Philippe B hadn’t released an album since La grande nuit vidéo in 2017. It’s a long time, six years, but “Everything has changed, everything is the same”, sings the gifted singer-songwriter in the title track of his sixth album in 18 years. And nothing could be truer since we find intact his unique talent for capturing life in its tiniest movements, and for the melodies in minor mode which gently wring the heart.

If there is a songwriter who is a worthy descendant of the Félix Leclerc line, it is Philippe B. Je t’attends, who opens the album, is moreover a barely disguised reference to the poet of Île d’Orléans — the guitar chords that roll like waves, the evocative phrases: “In sad comfort/Of the lark that sleeps/And dreams of a country.” Souterrain brings us back to Richard Desjardins—a mine in Abitibi, “I understood when I was young/Life isn’t an open bar, you have to work”—there’s Sylvain Lelièvre in the languor of Marianne s’ bored.

Above all, there is such a chiseled and perfect writing, where no sentence is useless or sloppy, and in which one does not feel the effort, only a perfect mastery of the language.

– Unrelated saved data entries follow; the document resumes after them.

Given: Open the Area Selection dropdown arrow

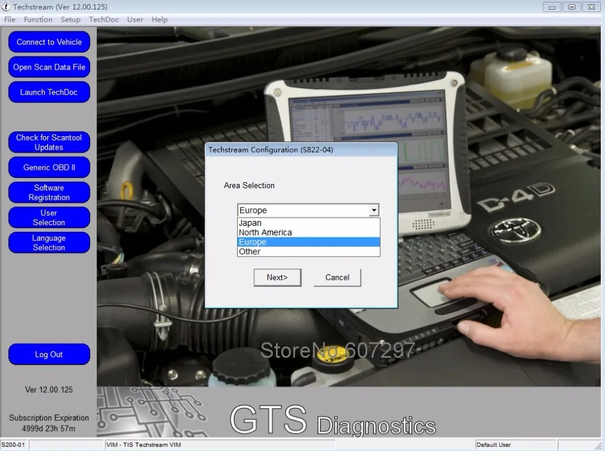Looking at the screenshot, I should pyautogui.click(x=374, y=210).
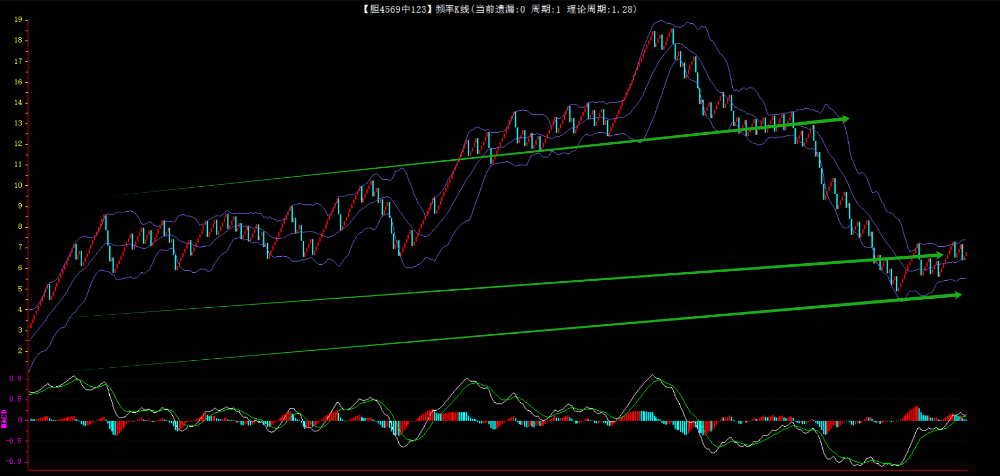Click the 6 label on price axis
This screenshot has width=1000, height=476.
20,268
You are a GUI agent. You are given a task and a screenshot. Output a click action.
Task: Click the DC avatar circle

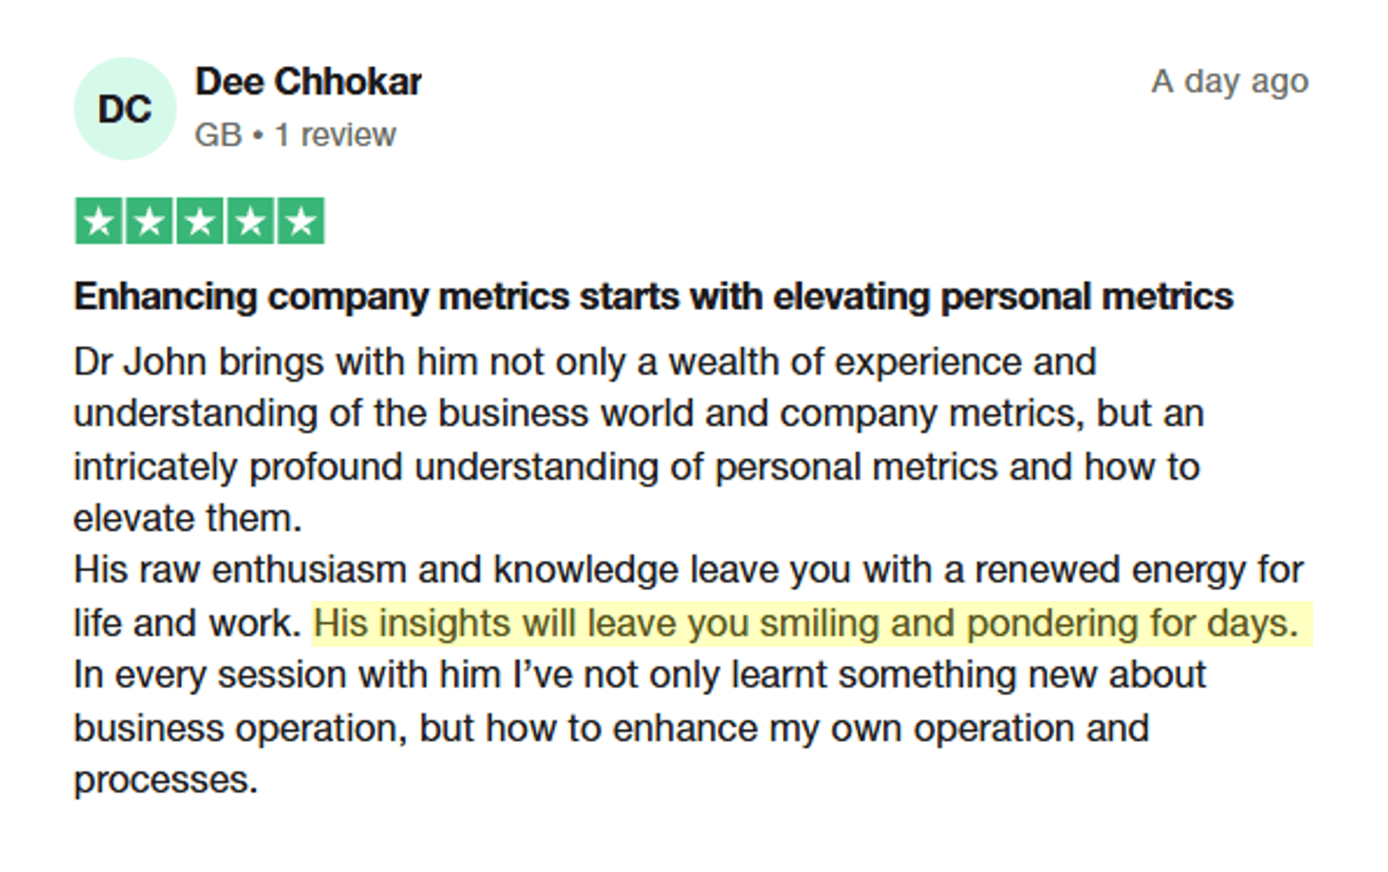tap(125, 109)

Philippe B is an alchemist poet of the right word, and he recounts here with great restraint — but not without emotion — the cycles of existence, the changes we expect or not, the beauty and anxiety of this great adventure. what life is, which he observes with lucidity and tenderness.

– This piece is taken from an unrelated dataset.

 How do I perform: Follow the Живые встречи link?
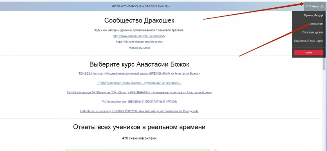pos(139,47)
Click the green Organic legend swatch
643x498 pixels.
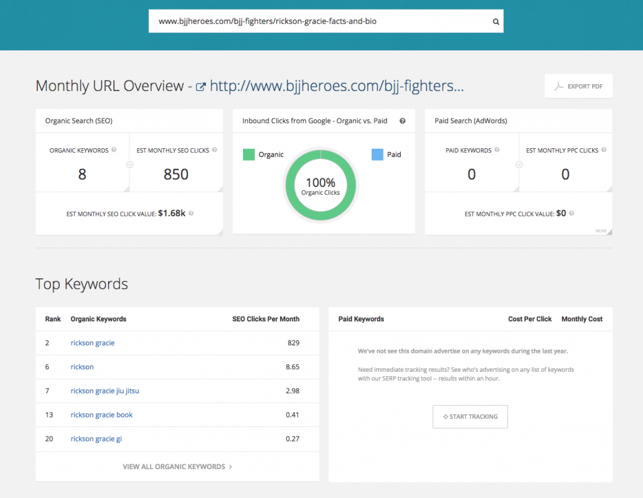point(249,154)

From arrangements to production, the singer-songwriter has been in charge of all aspects of this stripped-down album, in which he also plays the majority of the instruments – guitars, piano, percussion, bass -, does the sampling … There are of course people to support him, José Major on drums and Philippe Brault on bass, but especially Guido Del Fabbro on violin, Jocelyn Roy on flute, Sheila Hannigan on cello and Annick Beauvais on oboe, who subtly dress the songs with small delicate touches, and imprint a sweet melancholy on the whole.

Nouvelle administration is an album that you savor while taking your time, savoring each phrase, taming each melody, telling yourself that the song from here, in the hands of Philippe B, is admirably inspired by tradition for better project it forward.